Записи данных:

╭──

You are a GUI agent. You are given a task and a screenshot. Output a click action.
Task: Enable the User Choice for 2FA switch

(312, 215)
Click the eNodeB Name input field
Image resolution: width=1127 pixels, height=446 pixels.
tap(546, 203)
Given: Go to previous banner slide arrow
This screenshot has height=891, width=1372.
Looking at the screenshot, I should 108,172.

╰──
╭──

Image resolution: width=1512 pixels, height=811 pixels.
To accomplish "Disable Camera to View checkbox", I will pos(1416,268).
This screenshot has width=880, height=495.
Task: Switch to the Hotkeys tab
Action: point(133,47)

╰──

--- Цель задания ---
Преобразуйте в нумерованный список все строки от строки, содержащей "You are a GUI", до строки, содержащей "Looking at the screenshot, I should 108,172.", включая обе. Пустые строки пропустите.

--- Ответ ---
1. You are a GUI agent. You are given a task and a screenshot. Output a click action.
2. Task: Enable the User Choice for 2FA switch
3. (312, 215)
4. Click the eNodeB Name input field
5. Image resolution: width=1127 pixels, height=446 pixels.
6. tap(546, 203)
7. Given: Go to previous banner slide arrow
8. This screenshot has height=891, width=1372.
9. Looking at the screenshot, I should 108,172.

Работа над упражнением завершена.